Словно читая ее мысли, он улыбнулся, демонстрируя ровные белые зубы.
– Наверное, я должен вам посоветовать прислушаться к своему сердцу, заглянуть к себе в душу, найти мужество простить вашего отца за его грехи перед вами.
– Подставить другую щеку и отвести взгляд от всего, что он сделал?

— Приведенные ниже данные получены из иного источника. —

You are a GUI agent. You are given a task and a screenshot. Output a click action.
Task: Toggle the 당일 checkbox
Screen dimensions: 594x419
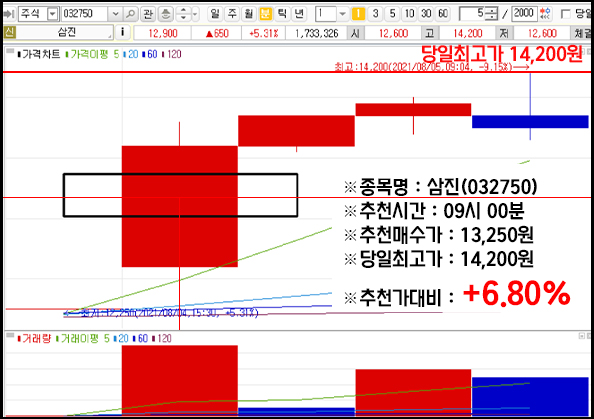point(566,14)
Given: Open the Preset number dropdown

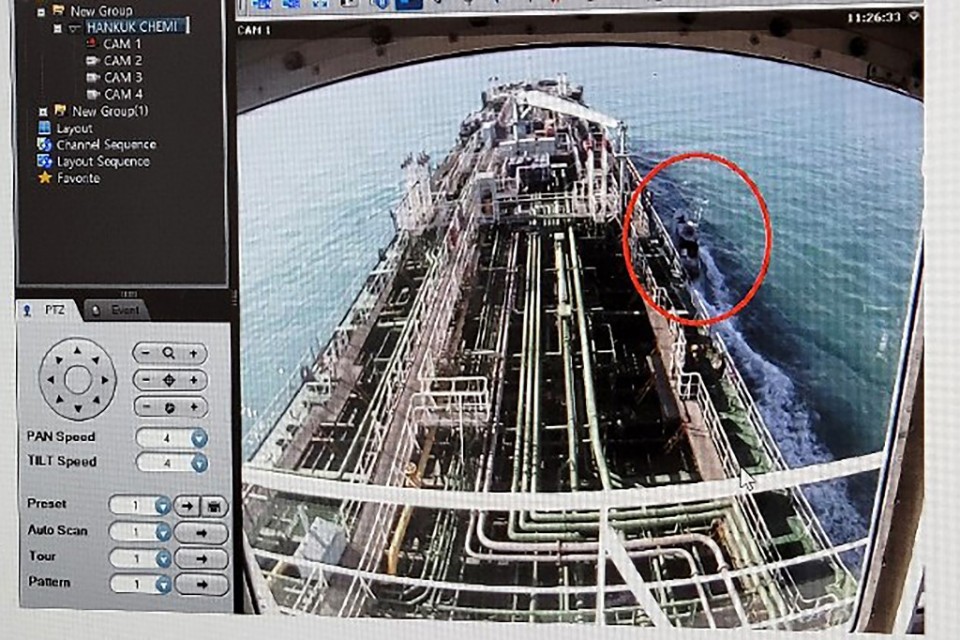Looking at the screenshot, I should click(162, 506).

– Он заплатил свой долг обществу. В глазах закона его наказание закончено, поэтому остается то, что он сделал вам: покинул вас и вашу мать, что вас смущает.
– Да.
– Я не намерен превращать это в банальность. Ребенку тяжело, когда его покидают. Я уверен, что и вам, и вашей матери было очень нелегко. Сейчас вы взрос лая, но это не значит, что боль просто исчезнет. Вы можете сказать, что вам все равно, что вы смирились с этим, что это, вероятно, даже к лучшему, но в душе остались шрамы. И если источник боли появляется снова как сейчас, когда ваш отец решил связаться с вами, это подобно тому, как если бы с заживающей раны содрали корку. Это болезненно. Раны снова могут закровоточить. Они словно горят. В памяти воскрешаются неприятные воспоминания, которые, как мы надеялись, были давно забыты. – Взглянув на нее, он не улыбнулся, и Оливия внезапно осознала, как темно в комнате и что единственный свет, не считая уличных фонарей, исходил от тусклой настольной лампы под зеленым абажуром.
Стены, казалось, сжимались, атмосфера сгущалась.
Отец Джеймс произнес:
– Я не могу вам сказать, как вы должны поступить, Оливия. Могу только предложить вам помолиться и поговорить об этом с богом. Посмотрите, что он скажет. – Священник развел руками. – Вероятно, это не тот ответ, которого вы искали, но это лучшее, что я могу предложить.
– Вот как?
– Что я вам скажу. Почему бы вам не пойти домой и не подумать об этом? Попробуйте разобраться в своей душе. Затем приходите ко мне снова через несколько дней, и мы это обсудим.
– А как быть, если он снова позвонит?
– Поступайте так, как вам подскажет сердце.
– А что, если сердце подсказывает мне обрушить на него все ругательства, которые можно встретить в книге? – спросила она, и он усмехнулся.
– Тогда убедитесь, что черпаете их из этой книги. – Он постучал двумя пальцами по уголку Библии, лежащей на столе.